Just inside the gate he handed his animal’s reins over to one who reached for them with quiet efficiency. Then he walked on, unopposed, into the grounds. There were scattered trees, neat hedges, and broad lawns, now turning brown with autumn. And in the middle of one of those grassy spaces an arbor that must have been a pleasant shady place in summer, overgrown as it was with vines. But the leaves on the vines were dead now, and the oncoming night was already turning chill.
But she, the young lady Ninazu, was there anyway, sitting in the arbor, dressed as gloriously as he remembered, though in different garments. At her first glimpse of Arnfinn, even in the failing light, she jumped to her feet, letting her lute fall with an unmusical thud to the wooden floor of the summerhouse.
“By all the gods,” she said to him, and her voice had in it such soft intensity that his own voice, despite all that he could do, almost broke out, stuttering a protest. “By all the gods,” she breathed, “it’s you, and you have not forgotten me. My crystal foretold that I would see you soon.”
And for once the emotions written by Sightblinder upon a human countenance were too complex for Arnfinn to interpret.
But the girl had jumped up from her seat and was running toward him. And in the next moment he was being passionately embraced and kissed.
Chapter Seven
“A piece of good luck for us at last,” said Ben, looking at the Sword, complete with belt and sheath, where Zoltan had dropped it on the ground at their feet. The three had brought Sightblinder back with them to their hillside observation post, which lay behind a screen of low evergreens through which it was possible to watch much of what went on in the town below. The youth from whom they had taken the Sword of Stealth had already completed his hasty descent into the town, had appeared briefly in those streets below, and then passed out of their sight. Already Ben, at least, had almost forgotten him.

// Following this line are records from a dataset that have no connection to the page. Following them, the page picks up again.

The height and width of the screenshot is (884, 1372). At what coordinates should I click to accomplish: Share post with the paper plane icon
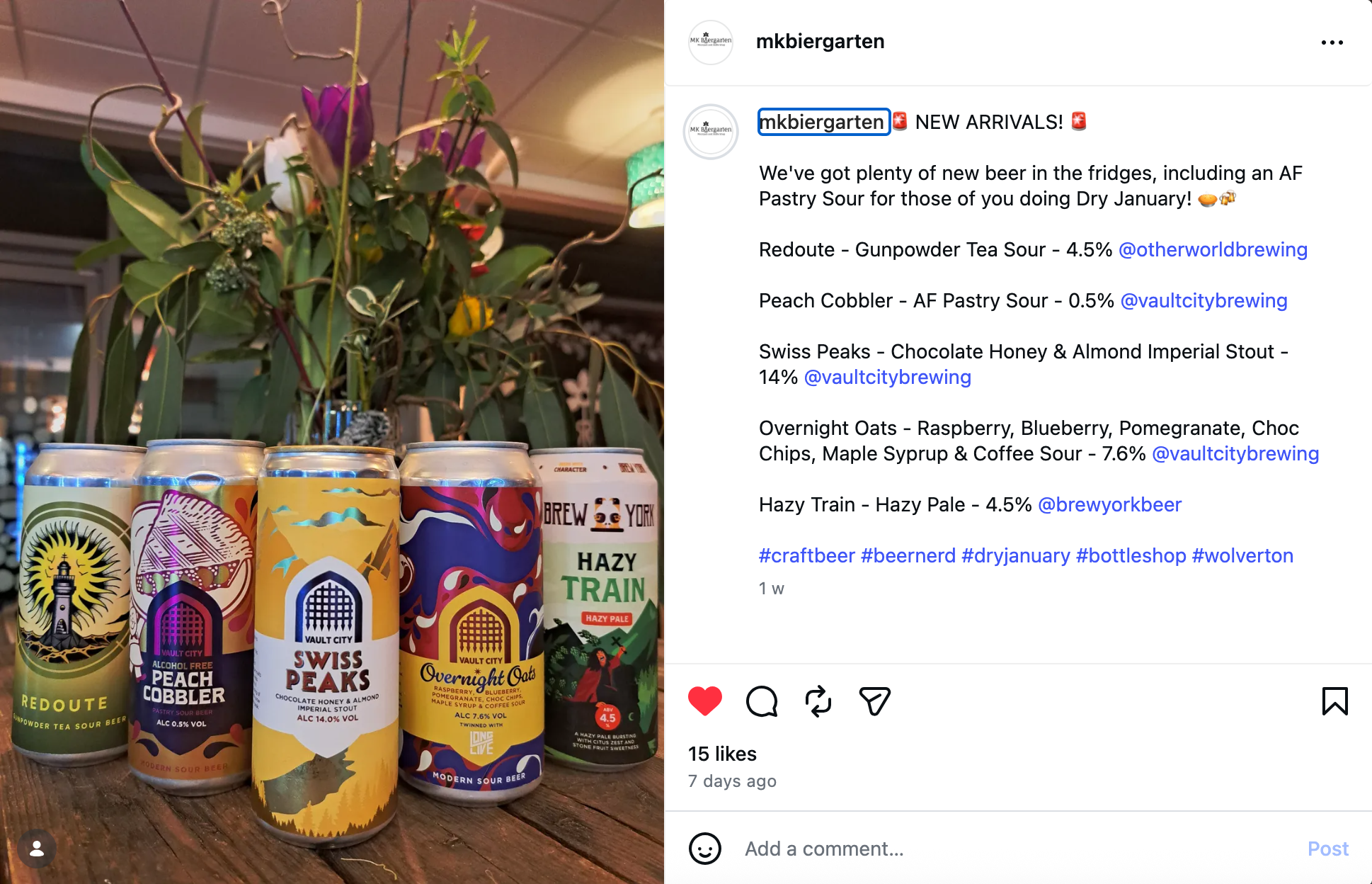coord(874,701)
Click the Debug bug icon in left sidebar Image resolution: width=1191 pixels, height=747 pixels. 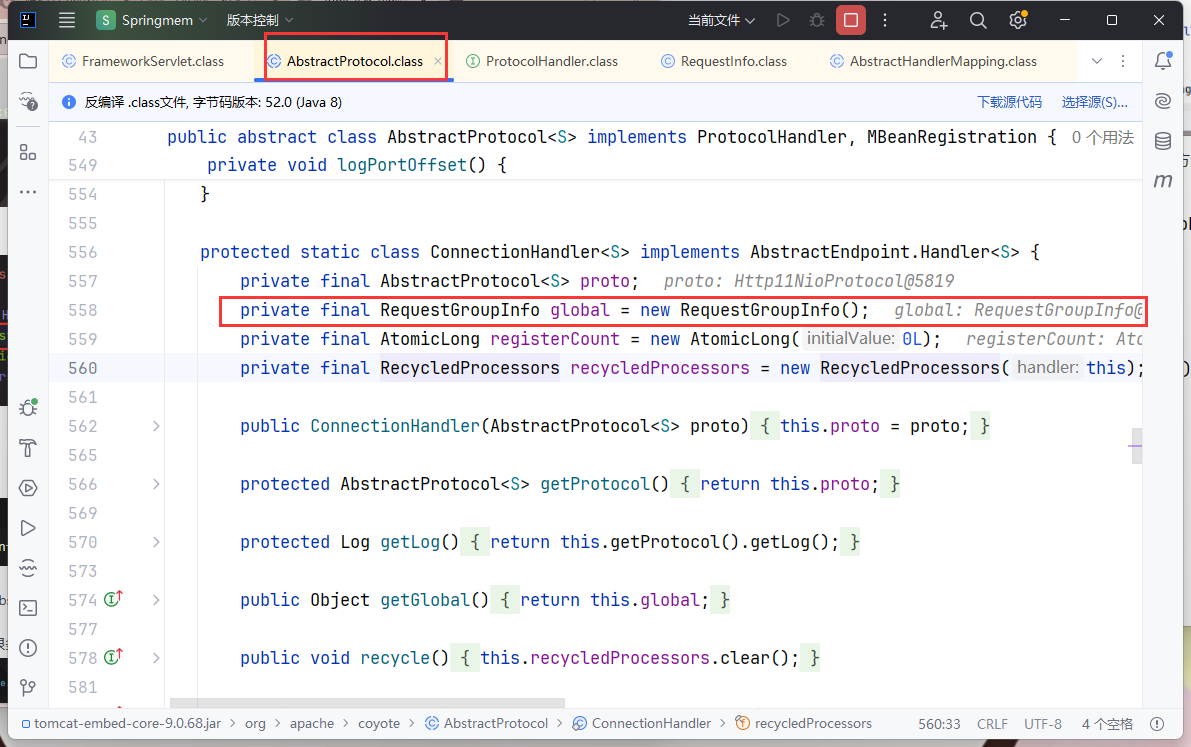(28, 408)
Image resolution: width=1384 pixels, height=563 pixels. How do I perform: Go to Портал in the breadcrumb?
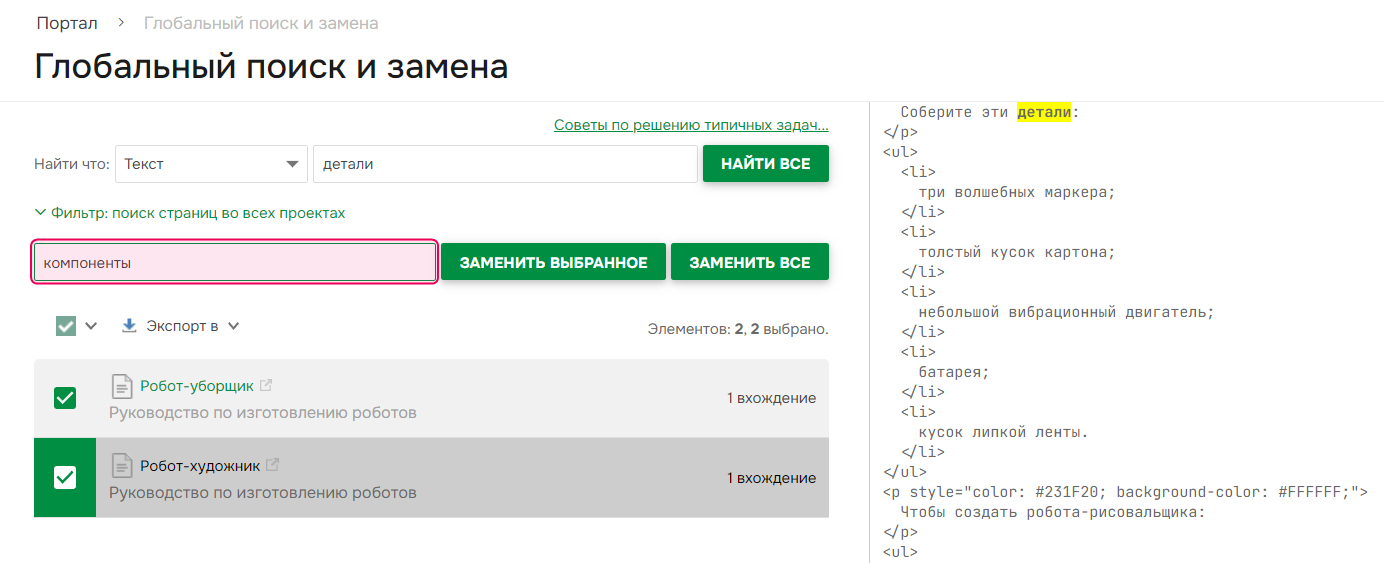(x=67, y=23)
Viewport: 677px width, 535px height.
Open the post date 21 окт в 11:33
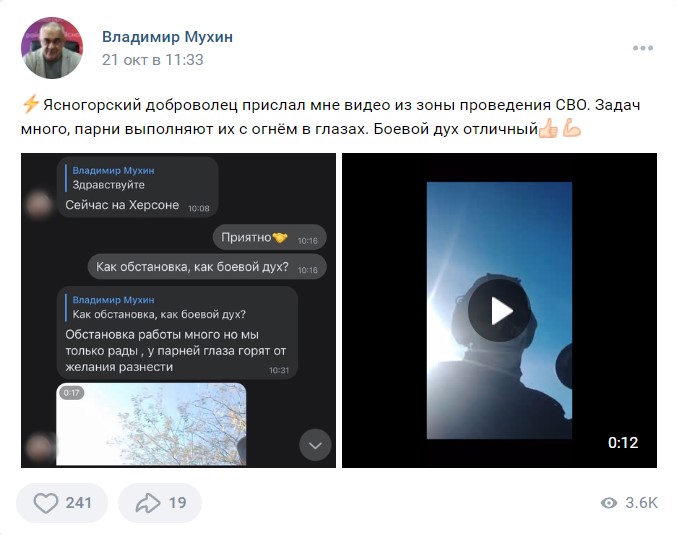(x=153, y=60)
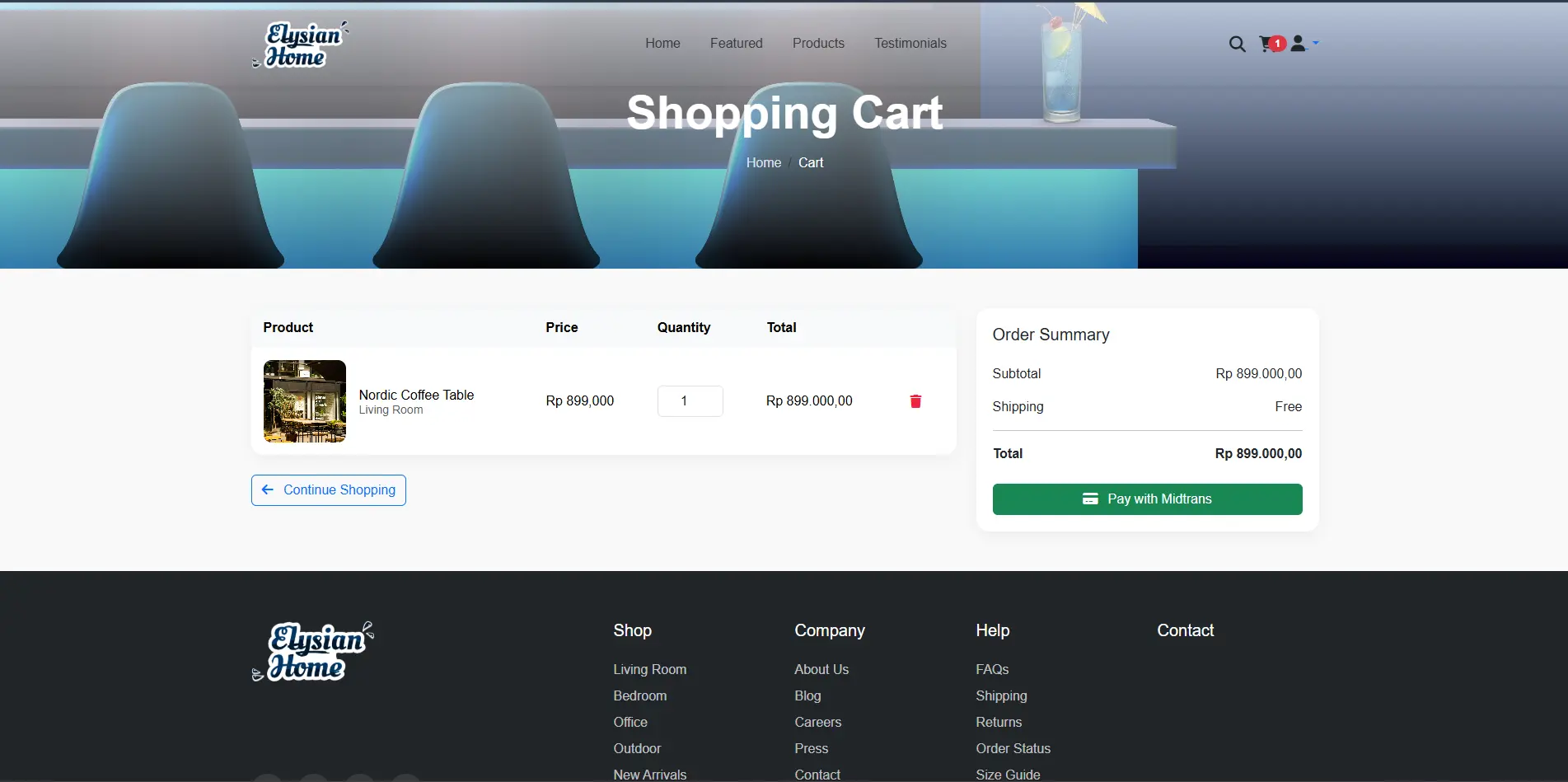This screenshot has height=782, width=1568.
Task: Open the FAQs help link
Action: [992, 670]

Zoltan now put out his hand and stroked the hilt of Sightblinder again. As he did so, he momentarily became Prince Mark in the eyes of his two companions
. Then Zoltan drew back his hand and squatted, gazing silently at the Sword of Stealth.
Ben went on: “But even the best luck is no good until it’s used, and we must find the right way to use it.”
“We must also keep in mind,” said Lady Yambu, “that Shieldbreaker is almost certainly on the island now, in the hands of the one who sent the griffin to carry away your Prince. And the person who carries it will doubtless be the most dangerous enemy with whom we shall have to deal. Whoever has the Sword of Force in hand will be immune to the powers of Sightblinder or any other weapon.”
“And so far we have no idea who he is. Or she,” Zoltan put in. He got to his feet and stood staring toward the islands.
“I have been here in Triplicane eleven days,” said Yambu, “listening to the rumors that pass among the townsfolk. And I can give you an answer to that question. The new ruler of that castle in the lake is called the Ancient One, or sometimes Ancient Lord. He…” She fell silent, observing Zoltan’s reaction.
“If that’s his name I have seen him once before,” said Zoltan. “And I was lucky to survive.”
Ben, looking at him, nodded slowly. “Two years ago, or thereabouts, that was. Well we remember it, in Tasavalta. But we still know little of this Ancient Lord. Our ignorance about the enemies we face here is certainly enormous.” The big man turned to the lady. “I wonder what Sightblinder would show the new ruler of the magician’s island if one of us appeared carrying it, and if its power were not blocked by Shieldbreaker?”